(Records excerpted from a collection)
— START —

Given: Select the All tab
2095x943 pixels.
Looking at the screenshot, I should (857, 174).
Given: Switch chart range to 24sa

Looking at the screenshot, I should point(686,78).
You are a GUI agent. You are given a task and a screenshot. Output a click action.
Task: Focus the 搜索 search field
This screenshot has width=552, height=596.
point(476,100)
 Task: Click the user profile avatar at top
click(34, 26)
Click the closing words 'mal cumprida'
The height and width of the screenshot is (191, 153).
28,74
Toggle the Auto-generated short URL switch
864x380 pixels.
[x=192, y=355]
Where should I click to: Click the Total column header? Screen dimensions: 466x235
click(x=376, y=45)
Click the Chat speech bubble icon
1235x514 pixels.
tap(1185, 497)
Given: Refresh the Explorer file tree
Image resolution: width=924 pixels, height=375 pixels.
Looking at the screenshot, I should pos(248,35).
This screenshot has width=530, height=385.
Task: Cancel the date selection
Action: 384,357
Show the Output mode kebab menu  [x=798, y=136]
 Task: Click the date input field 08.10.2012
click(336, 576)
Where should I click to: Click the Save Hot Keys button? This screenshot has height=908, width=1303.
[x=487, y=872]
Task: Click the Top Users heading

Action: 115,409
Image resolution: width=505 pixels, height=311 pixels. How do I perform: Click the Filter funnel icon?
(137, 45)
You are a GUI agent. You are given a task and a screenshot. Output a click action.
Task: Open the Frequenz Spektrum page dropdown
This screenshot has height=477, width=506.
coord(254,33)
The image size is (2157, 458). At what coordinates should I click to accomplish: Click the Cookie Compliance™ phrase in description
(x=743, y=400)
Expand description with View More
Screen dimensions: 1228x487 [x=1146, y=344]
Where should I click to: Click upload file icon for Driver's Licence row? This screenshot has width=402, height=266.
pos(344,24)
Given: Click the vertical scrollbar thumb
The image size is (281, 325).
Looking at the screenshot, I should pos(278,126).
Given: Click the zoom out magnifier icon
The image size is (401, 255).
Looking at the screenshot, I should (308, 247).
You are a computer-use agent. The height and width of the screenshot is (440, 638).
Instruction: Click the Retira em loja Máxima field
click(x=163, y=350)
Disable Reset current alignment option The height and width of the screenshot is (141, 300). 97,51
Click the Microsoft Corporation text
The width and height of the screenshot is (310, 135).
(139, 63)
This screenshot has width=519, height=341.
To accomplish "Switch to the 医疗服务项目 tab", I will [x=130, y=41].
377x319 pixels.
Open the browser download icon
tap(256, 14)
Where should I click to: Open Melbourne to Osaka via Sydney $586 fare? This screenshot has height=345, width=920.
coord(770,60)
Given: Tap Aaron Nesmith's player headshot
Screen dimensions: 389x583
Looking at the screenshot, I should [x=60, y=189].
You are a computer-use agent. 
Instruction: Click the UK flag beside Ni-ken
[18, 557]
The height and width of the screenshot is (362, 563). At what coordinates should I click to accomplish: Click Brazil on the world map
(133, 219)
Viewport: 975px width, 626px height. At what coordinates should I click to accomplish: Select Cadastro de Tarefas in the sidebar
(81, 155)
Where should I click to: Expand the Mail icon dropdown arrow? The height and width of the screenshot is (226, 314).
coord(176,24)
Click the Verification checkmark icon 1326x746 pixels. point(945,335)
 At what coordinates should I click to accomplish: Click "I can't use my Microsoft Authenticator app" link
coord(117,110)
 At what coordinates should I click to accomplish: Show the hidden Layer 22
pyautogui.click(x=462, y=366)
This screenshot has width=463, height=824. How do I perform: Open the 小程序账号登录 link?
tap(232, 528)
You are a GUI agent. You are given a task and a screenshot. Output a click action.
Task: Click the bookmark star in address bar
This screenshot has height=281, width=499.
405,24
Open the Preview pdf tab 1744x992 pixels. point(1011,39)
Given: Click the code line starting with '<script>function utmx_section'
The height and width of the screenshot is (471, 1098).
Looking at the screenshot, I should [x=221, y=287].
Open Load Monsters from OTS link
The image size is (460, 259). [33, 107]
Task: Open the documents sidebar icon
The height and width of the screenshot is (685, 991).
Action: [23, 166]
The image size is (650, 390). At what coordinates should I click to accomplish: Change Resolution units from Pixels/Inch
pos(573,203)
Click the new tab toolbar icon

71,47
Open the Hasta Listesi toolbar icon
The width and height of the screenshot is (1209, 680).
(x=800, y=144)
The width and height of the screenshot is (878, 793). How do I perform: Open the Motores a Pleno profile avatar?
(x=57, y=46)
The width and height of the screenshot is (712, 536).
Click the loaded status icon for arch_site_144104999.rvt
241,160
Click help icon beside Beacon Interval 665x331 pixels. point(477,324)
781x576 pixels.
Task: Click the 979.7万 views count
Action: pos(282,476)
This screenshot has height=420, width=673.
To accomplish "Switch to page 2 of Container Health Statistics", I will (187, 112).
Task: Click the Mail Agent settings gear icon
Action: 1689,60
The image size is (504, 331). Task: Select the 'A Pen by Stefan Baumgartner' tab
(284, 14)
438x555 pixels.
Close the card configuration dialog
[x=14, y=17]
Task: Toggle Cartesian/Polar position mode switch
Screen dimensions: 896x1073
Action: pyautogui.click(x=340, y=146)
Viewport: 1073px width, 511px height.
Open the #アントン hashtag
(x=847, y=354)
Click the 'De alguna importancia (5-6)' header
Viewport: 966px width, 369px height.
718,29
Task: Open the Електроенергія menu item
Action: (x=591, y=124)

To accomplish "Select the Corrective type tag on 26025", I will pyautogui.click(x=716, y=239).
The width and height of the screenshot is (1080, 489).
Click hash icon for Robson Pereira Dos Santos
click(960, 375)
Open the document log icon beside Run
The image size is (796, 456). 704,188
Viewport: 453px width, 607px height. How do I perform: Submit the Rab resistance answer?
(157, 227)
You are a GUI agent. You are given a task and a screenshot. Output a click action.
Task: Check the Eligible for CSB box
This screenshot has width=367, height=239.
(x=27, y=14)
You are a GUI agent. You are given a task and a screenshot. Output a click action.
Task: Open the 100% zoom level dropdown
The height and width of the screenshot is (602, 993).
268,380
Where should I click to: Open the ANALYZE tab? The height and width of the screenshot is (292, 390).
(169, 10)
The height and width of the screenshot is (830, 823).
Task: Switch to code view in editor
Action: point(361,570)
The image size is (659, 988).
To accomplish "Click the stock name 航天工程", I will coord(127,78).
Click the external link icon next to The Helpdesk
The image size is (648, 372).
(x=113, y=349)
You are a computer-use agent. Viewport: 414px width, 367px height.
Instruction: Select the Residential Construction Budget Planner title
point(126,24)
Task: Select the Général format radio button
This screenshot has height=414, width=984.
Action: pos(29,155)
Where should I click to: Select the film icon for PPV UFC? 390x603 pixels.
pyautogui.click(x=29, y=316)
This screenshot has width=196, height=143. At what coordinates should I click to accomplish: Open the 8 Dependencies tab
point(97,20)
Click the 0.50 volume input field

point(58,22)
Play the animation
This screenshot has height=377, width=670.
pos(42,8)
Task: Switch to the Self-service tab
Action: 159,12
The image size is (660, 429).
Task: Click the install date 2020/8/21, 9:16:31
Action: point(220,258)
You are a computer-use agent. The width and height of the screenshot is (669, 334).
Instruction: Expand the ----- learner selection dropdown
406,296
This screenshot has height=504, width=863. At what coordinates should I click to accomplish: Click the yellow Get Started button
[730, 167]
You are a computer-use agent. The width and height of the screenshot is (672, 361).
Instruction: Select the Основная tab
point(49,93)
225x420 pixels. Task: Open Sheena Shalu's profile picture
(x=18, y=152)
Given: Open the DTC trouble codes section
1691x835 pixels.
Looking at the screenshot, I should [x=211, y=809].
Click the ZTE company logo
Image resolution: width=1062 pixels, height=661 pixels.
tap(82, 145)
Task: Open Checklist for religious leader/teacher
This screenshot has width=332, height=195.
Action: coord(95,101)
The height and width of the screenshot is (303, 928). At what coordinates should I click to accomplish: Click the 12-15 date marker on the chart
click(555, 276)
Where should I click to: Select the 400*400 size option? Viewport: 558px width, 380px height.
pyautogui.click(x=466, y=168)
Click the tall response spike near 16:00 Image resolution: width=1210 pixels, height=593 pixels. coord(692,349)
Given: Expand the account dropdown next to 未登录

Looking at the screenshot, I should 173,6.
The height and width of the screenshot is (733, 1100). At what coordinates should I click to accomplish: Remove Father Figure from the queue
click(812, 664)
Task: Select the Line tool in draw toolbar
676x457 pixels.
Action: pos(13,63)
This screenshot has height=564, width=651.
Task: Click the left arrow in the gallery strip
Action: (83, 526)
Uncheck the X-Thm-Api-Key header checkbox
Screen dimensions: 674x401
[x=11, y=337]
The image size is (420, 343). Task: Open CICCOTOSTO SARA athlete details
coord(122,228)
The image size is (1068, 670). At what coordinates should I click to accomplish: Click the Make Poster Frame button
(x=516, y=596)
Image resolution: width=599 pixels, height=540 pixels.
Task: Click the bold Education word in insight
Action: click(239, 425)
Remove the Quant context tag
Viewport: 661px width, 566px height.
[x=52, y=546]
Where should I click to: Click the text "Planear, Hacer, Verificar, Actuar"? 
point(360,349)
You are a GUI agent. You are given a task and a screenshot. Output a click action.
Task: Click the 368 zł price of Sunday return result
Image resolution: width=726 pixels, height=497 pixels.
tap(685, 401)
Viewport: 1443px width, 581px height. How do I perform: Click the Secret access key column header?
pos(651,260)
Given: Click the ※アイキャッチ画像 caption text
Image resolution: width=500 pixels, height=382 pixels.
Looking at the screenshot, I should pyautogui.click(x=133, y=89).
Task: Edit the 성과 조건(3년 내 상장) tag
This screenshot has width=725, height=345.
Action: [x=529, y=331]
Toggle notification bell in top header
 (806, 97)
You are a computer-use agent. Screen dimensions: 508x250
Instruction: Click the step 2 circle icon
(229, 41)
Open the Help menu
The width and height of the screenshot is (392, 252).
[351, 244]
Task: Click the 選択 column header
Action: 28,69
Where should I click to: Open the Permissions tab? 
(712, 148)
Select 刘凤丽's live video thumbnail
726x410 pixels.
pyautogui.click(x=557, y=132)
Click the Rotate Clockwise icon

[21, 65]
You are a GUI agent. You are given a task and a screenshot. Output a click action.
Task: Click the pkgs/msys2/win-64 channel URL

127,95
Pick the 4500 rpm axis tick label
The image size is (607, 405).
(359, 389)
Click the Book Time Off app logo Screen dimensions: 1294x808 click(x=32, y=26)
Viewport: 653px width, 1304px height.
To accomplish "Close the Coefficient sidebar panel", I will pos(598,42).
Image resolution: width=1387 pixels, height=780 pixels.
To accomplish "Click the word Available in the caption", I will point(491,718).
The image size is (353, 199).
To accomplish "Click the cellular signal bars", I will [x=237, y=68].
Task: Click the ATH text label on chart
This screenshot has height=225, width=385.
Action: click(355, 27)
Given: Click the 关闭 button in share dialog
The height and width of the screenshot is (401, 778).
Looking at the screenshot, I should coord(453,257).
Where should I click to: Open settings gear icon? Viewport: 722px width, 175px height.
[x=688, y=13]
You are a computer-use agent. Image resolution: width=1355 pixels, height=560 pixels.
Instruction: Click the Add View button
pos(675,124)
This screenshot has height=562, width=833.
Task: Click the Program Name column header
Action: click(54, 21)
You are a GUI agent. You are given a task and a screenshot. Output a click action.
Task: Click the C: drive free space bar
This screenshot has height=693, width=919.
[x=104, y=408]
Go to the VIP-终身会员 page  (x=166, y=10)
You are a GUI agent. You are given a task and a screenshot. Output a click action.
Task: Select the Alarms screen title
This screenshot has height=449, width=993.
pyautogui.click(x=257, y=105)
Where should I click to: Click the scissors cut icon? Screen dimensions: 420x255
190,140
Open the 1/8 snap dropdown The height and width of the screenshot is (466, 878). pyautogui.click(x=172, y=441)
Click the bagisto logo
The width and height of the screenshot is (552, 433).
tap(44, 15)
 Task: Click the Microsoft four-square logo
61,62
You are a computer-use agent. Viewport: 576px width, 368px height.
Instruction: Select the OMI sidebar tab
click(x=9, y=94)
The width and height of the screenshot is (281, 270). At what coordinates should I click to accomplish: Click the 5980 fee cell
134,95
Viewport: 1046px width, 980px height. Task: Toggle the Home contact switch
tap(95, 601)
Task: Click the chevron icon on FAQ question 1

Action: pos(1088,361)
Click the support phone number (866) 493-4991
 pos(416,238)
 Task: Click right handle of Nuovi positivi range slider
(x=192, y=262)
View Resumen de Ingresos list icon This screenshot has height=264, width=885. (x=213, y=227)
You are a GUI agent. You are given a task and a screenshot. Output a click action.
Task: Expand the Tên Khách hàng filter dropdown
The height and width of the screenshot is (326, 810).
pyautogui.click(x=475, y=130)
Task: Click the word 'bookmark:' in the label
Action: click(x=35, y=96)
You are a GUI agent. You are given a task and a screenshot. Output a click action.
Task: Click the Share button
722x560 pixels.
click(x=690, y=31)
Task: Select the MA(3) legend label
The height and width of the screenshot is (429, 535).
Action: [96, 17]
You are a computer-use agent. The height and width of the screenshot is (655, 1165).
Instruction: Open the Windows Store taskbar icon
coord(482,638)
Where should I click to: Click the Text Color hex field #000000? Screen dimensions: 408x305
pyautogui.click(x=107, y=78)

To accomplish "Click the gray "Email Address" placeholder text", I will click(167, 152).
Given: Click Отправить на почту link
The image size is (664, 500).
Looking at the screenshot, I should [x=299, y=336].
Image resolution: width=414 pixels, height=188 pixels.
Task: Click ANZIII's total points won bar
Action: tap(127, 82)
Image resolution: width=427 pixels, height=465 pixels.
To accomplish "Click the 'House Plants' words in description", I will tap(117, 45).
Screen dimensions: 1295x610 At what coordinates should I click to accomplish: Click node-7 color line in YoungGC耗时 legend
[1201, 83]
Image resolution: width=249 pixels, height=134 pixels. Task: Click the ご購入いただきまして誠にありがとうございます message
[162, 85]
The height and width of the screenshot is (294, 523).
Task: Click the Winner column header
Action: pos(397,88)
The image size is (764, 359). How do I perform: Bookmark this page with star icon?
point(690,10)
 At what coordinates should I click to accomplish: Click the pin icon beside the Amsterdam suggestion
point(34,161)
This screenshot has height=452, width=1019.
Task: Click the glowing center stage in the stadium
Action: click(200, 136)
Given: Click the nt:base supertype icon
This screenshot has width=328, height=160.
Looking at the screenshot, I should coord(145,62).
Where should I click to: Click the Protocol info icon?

— END —

▶ [What to do]: Copy the items above verbatim, beginning at the line that contains "Given: Refresh the Explorer file tree" and stopping after the line that contains "pos(344,24)".

▶ [Response to this task]:
Given: Refresh the Explorer file tree
Image resolution: width=924 pixels, height=375 pixels.
Looking at the screenshot, I should pos(248,35).
This screenshot has width=530, height=385.
Task: Cancel the date selection
Action: 384,357
Show the Output mode kebab menu  [x=798, y=136]
 Task: Click the date input field 08.10.2012
click(336, 576)
Where should I click to: Click the Save Hot Keys button? This screenshot has height=908, width=1303.
[x=487, y=872]
Task: Click the Top Users heading

Action: 115,409
Image resolution: width=505 pixels, height=311 pixels. How do I perform: Click the Filter funnel icon?
(137, 45)
You are a GUI agent. You are given a task and a screenshot. Output a click action.
Task: Open the Frequenz Spektrum page dropdown
This screenshot has height=477, width=506.
coord(254,33)
The image size is (2157, 458). At what coordinates should I click to accomplish: Click the Cookie Compliance™ phrase in description
(x=743, y=400)
Expand description with View More
Screen dimensions: 1228x487 [x=1146, y=344]
Where should I click to: Click upload file icon for Driver's Licence row? This screenshot has width=402, height=266.
pos(344,24)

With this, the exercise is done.